_Records for the exercise_
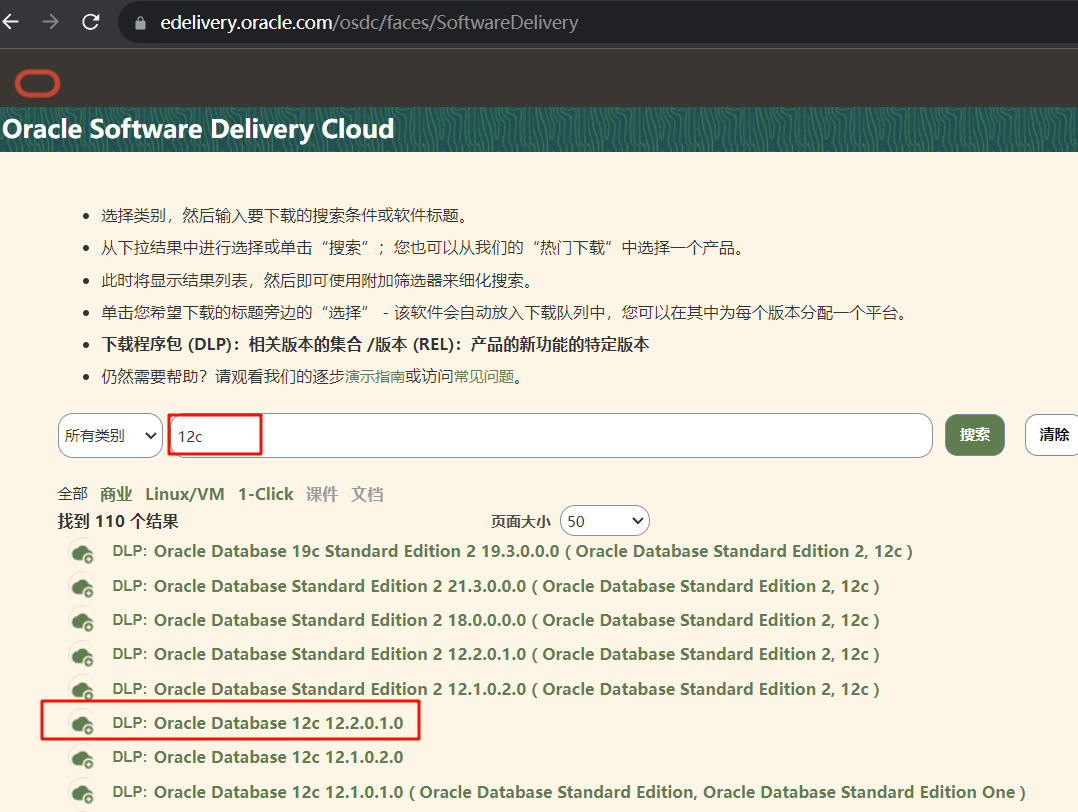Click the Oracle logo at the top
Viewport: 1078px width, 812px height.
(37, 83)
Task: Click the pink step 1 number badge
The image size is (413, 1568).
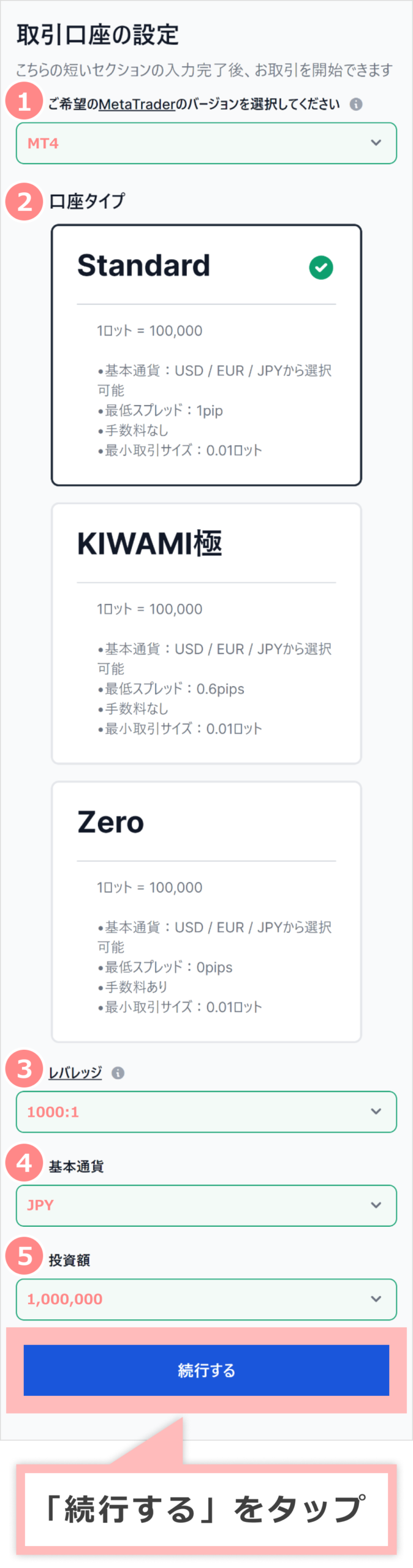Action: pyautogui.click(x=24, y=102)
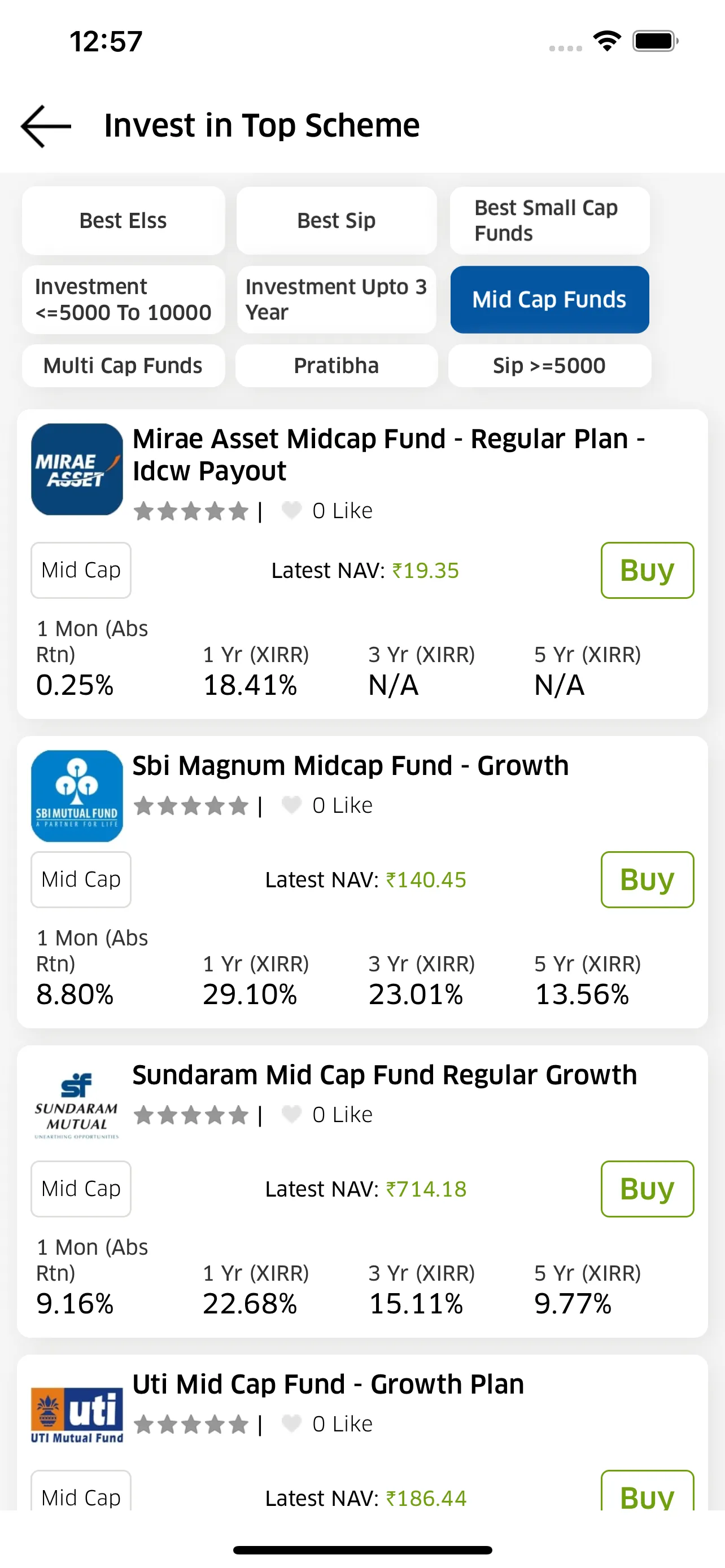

_Exercise brief_
Lines from the one containing "Task: Click the pink step 1 number badge" through the final line of the entries above are to be retyped exactly, with every picture left out.

_Answer area_
Task: Click the pink step 1 number badge
The image size is (413, 1568).
Action: pyautogui.click(x=24, y=102)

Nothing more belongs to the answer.